Teknolojinin ve internetin yaşamlarımızı çok hızlandırdığı ve sınırları kaldırdığı günümüzde; iş tanımları, iş yapma şekilleri, iş süreçleri, finansman modelleri, çalışma yerleri belirgin değişiklikler gösteriyor.  İlerleyen yıllarda meslek grupları daha fazla özelleşecek ve birçoğu ortadan kalkacak. Çocuklarımızın iyi bir eğitim alması ve doğru meslekler seçebilmesi için yol haritamızı geleceğe göre kurgulamamız gerekiyor. Fortune Global 500'ün yaptığı ve 350'den fazla şirketin temel alınmasıyla hazırlanan rapora göre 4 yıl içinde işgücü piyasasında köklü değişiklikler olacağı öngörülüyor. Yapay zekâ, robot bilimi, nanoteknoloji, 3D baskı, genetik ve biyoteknoloji gibi alanların gelişimi ile birlikte önümüzdeki sadece iş modellerinde değil işgücü piyasasında da yaygın değişim olacak. Bazı meslekler ortadan kalkacak. 7.1 milyon iş kaybı yaşanacak, 2.1 milyon yeni iş üretilecek. Yeni yaratılacak işler daha çok "Bilgisayar ve Matematik" ya da "Mimarlık ve Mühendislik" gibi özelleşmiş iş gruplarında oluşacak. Özellikle ulaşım, lojistik, sağlık ve hizmet sektöründe çalışanların yeni beceriler kazanması gerekecek. Mühendislik ve endüstri alanları, teknoloji, yazılım gibi alanlar her zaman revaçta olacaktır. En çok mesleğin ortaya çıkacağı sektör ise bilgi ve iletişim teknolojileri olacak. Günümüzde Sosyal Medya Uzmanlığı, İş Güvenliği Uzmanlığı ve Yazılım Geliştirme gibi mesleklere ilginin arttığını görüyoruz. Önümüzdeki birkaç yıl içerisinde İnovasyon ve Gelişim Uzmanlığı, İnternet Gazeteciliği, Mobil Uygulama Geliştirme, Risk Yöneticiliği ve İş Zekâsı Uzmanlığı gibi mesleklerin yıldızı parlayacak.

“Sınavlarda elde edilen başarı değil hayat başarısı çocuklarımızı geleceğe taşıyacaktır.”

Rekabet artık tüm iş ortamlarında yoğun olarak hissediliyor. Sadece verilen işleri iyi yaparak iş yaşamında başarılı olmak imkânsız hale geldi. İş yaşamında başarılı olmanın yeni anahtarı girişimcilik ve inovasyon. İş yaşamında yeni projeler üretmek, çalıştığı iş yerine yenilikler getirmek başarılı çalışan olarak nitelendirilmek için gerekli.

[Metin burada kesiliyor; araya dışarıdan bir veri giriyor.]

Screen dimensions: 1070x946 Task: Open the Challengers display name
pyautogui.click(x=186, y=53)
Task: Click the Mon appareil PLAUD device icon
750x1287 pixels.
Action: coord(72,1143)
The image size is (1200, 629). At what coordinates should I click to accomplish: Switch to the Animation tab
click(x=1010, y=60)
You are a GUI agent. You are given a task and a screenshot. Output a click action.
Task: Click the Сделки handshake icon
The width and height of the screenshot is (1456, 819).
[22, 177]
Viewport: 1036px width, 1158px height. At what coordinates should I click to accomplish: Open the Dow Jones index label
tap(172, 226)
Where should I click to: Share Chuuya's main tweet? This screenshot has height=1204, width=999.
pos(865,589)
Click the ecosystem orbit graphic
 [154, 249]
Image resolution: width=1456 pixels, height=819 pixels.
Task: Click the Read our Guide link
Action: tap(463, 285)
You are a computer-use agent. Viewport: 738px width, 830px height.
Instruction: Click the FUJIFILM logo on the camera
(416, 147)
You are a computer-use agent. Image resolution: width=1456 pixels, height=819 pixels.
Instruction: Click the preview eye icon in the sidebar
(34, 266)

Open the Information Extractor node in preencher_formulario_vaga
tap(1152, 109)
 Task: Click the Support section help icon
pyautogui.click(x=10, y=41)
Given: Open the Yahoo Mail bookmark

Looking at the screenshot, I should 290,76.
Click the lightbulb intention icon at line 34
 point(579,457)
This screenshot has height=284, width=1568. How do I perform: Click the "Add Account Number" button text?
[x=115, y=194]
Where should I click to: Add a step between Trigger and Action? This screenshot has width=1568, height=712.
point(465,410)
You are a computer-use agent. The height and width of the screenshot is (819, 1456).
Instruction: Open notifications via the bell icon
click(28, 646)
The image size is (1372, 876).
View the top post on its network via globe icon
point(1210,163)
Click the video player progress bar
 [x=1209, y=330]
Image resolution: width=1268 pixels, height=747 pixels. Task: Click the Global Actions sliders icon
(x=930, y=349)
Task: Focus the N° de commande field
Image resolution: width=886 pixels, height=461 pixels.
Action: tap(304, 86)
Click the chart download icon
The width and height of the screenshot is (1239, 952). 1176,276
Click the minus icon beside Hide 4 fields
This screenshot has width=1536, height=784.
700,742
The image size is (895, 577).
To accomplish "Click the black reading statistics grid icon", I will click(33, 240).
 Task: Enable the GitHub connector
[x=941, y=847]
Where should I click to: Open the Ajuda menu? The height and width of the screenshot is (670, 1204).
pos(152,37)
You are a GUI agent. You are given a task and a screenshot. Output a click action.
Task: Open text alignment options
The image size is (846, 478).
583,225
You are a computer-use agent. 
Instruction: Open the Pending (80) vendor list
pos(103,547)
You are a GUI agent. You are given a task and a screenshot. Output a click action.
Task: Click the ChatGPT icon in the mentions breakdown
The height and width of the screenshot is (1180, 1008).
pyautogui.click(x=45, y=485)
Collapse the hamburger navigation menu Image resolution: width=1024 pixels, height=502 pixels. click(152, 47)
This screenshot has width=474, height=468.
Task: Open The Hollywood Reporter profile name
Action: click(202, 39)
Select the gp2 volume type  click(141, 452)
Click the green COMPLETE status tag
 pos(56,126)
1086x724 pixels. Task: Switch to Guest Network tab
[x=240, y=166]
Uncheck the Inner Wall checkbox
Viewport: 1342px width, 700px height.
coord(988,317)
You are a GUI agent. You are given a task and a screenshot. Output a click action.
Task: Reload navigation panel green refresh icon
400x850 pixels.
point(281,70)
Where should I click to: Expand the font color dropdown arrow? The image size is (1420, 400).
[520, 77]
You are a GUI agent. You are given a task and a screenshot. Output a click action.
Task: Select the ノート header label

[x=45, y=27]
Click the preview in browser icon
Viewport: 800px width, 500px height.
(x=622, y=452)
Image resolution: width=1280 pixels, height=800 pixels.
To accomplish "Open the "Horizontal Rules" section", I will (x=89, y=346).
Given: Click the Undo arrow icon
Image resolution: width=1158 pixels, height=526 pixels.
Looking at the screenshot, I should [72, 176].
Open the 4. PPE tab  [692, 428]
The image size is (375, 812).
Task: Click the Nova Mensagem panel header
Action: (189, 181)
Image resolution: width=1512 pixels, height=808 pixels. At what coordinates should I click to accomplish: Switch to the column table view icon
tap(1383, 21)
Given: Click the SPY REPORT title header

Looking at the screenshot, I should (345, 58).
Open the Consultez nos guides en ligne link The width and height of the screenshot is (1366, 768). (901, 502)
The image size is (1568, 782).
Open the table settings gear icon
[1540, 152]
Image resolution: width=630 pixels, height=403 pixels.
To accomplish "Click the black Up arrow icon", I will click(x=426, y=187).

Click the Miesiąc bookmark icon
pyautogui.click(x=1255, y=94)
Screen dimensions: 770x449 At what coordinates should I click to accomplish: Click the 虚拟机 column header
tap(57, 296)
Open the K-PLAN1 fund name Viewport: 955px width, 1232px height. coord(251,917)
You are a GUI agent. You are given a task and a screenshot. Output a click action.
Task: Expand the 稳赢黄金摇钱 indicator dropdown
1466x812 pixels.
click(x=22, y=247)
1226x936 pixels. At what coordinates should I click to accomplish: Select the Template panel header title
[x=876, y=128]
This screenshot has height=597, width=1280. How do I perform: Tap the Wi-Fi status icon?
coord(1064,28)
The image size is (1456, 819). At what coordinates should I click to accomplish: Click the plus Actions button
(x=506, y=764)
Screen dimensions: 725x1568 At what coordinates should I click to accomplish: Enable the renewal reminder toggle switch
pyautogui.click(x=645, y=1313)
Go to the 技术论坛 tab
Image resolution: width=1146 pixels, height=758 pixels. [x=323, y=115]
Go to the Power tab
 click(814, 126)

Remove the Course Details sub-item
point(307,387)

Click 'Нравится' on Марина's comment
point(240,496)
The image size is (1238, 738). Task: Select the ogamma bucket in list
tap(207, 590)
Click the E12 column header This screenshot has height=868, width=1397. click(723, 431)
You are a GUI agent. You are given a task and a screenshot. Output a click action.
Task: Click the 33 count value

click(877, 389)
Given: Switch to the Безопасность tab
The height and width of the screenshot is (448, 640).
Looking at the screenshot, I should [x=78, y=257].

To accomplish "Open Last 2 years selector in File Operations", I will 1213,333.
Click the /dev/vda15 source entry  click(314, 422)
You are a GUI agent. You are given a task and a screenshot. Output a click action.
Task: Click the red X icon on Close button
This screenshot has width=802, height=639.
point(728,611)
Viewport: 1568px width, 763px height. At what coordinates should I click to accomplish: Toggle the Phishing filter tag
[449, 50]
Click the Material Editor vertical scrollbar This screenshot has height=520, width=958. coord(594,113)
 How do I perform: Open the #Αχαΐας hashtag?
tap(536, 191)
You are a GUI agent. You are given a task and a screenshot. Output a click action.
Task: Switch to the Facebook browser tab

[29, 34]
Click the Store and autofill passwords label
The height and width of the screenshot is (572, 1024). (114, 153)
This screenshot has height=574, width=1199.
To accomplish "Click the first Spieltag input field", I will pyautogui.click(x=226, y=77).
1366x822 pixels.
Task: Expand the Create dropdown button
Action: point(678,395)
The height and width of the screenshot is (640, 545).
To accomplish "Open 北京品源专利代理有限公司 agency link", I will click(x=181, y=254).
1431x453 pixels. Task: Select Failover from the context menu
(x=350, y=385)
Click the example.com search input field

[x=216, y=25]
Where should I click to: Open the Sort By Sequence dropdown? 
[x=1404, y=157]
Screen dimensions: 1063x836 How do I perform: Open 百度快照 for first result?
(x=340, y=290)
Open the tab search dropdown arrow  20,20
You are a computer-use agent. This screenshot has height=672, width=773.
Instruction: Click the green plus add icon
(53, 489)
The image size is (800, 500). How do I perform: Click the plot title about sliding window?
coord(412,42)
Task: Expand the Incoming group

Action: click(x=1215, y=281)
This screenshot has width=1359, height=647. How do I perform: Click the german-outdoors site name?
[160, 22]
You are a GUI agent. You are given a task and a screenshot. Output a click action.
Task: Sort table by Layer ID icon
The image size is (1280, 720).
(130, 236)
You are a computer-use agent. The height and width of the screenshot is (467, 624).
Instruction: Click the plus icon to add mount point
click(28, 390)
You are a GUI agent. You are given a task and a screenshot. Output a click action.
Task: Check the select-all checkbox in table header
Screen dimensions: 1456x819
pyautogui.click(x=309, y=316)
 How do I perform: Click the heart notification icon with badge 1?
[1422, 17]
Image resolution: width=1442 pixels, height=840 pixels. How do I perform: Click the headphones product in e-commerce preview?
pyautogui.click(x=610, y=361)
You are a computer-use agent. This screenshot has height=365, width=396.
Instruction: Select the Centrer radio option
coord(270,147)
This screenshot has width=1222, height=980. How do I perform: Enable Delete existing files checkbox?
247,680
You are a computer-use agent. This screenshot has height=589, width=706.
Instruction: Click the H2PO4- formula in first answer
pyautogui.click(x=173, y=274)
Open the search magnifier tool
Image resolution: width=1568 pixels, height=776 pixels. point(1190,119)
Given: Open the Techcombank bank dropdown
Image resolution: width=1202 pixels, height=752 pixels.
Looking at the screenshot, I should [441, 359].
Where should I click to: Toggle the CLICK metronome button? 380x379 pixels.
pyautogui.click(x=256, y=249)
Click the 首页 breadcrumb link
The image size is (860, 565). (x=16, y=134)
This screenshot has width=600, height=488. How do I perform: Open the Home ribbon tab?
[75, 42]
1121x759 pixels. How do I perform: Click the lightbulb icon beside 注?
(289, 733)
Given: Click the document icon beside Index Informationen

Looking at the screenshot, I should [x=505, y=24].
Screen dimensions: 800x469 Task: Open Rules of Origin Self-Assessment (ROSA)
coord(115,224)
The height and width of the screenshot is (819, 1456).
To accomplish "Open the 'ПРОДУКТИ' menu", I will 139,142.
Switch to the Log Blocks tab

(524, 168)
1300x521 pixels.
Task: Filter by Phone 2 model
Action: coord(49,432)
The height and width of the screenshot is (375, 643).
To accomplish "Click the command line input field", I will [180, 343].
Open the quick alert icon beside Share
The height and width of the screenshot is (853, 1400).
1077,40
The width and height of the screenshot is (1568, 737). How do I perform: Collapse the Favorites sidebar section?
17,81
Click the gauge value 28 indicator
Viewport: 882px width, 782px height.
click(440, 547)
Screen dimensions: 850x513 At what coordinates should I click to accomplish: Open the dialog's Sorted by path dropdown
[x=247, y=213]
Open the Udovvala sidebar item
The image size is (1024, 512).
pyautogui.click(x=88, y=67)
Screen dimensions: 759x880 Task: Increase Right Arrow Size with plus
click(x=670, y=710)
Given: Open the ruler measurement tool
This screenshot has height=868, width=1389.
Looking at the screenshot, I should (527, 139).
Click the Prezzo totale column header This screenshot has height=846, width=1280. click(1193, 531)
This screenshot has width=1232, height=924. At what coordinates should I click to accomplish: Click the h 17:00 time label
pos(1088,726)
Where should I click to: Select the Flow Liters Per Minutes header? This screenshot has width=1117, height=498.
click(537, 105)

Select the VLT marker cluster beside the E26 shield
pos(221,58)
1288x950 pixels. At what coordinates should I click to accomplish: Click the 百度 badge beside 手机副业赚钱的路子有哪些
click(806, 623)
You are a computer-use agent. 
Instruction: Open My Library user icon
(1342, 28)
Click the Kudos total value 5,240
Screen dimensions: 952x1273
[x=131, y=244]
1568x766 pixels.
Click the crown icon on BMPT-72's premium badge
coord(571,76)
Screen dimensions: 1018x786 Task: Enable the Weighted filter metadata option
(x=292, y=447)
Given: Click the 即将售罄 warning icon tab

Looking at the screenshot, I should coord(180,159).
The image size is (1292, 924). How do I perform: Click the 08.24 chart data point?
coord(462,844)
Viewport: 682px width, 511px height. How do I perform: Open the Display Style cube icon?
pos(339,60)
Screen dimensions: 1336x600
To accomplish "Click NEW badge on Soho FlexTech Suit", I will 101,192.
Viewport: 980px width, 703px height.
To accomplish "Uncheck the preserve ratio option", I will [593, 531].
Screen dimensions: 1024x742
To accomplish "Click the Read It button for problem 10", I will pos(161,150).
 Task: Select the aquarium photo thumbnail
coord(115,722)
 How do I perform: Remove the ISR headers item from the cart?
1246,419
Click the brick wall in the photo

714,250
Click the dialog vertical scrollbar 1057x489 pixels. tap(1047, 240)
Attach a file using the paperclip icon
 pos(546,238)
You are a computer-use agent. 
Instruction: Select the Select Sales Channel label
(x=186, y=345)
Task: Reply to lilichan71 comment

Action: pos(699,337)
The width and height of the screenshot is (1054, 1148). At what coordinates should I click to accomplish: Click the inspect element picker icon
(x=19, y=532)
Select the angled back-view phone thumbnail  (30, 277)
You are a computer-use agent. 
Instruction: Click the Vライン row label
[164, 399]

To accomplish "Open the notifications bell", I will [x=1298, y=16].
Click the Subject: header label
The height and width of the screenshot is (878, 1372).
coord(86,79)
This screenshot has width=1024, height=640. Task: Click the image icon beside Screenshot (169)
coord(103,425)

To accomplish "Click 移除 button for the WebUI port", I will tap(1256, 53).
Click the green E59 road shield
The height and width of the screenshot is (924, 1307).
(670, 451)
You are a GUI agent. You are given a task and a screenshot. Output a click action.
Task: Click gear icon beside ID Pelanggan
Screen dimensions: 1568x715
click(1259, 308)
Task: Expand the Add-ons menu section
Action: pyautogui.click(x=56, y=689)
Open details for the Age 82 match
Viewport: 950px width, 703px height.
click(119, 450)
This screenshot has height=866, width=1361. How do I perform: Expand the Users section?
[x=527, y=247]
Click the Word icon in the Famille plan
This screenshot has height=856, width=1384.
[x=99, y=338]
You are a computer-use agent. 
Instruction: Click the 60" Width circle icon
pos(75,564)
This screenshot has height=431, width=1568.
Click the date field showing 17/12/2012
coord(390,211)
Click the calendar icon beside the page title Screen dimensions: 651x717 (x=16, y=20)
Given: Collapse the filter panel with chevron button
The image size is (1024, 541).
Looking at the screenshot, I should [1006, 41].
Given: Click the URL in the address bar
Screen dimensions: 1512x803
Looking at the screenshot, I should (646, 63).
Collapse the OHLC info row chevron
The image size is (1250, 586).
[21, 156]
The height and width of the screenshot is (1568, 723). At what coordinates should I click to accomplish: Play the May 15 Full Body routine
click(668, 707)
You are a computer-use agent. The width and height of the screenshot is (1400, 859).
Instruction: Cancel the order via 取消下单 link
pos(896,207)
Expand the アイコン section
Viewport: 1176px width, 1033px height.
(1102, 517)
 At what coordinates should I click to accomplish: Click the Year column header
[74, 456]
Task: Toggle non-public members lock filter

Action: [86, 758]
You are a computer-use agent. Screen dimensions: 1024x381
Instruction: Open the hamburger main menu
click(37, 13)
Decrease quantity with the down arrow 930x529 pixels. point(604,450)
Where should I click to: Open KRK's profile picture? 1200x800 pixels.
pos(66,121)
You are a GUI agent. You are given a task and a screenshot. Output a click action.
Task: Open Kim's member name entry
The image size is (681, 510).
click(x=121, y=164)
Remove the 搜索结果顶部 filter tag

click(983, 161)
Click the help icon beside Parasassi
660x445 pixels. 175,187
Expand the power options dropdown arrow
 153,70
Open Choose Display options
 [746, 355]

Yaratıcılık becerisini kazanmak için kişinin dünyaya bakış açısını genişletmesi, farklı perspektiflerden bakabilmesi gerekecek. Bu durumda kişinin eğitim yaşamında sınav başarısı kadar yaşam başarısı içinde bilgi ve beceri edinmesini zorunlu kılıyor.Bizim için çocuklarımızın sınavlarda elde ettiği başarı kadar yaşam başarısı da çok önemli. Çocuklara ne olacaksınız diye soru sorduğumuz zaman, doktor, mimar ve mühendis diyenlerin sayısı azalmaya başladı. Bu alanlarda ihtiyaç duyulabilecek meslekler ama şuan ülkemizdeki mesleklerin yüzde 50'si, bundan 20-30 sene sonra olmayacak. Ciddi bir dönüşüm var.Biz okullarımızda anaokulundan itibaren, çağın ihtiyacı olan donanıma sahip ve bu donanımı en iyi şekilde kullanarak verim elde edebilecek bir nesil yetiştirmeyi amaçlıyoruz. Bizim için öğrencinin sınavlarda elde ettiği başarı kadar yaşam başarısı da çok önemli.Mektebim olarak özellikle Dijital Vatandaşlık, Küresel Farkındalık, Kodlama, İnovasyon, Girişimcilik, Finansal Okuryazarlık ve M-Lead gibi programlarla anaokulundan itibaren işverenin aradığı bilgi ve beceriyi edindirmeye çalışıyoruz. “Geleceğin İnsanı” olma yolunda adım atan öğrencilerimiz, edindikleri bilgi ve becerileri anaokulunda oynayarak, ilkokulda keşfederek, ortaokulda projelendirerek, lise de ise yaşayarak pekiştirme imkânı buluyor, edindikleri yabancı dil bilgisiyle yükseköğretime geçerken iyi bir alt yapıya sahip oluyorlar.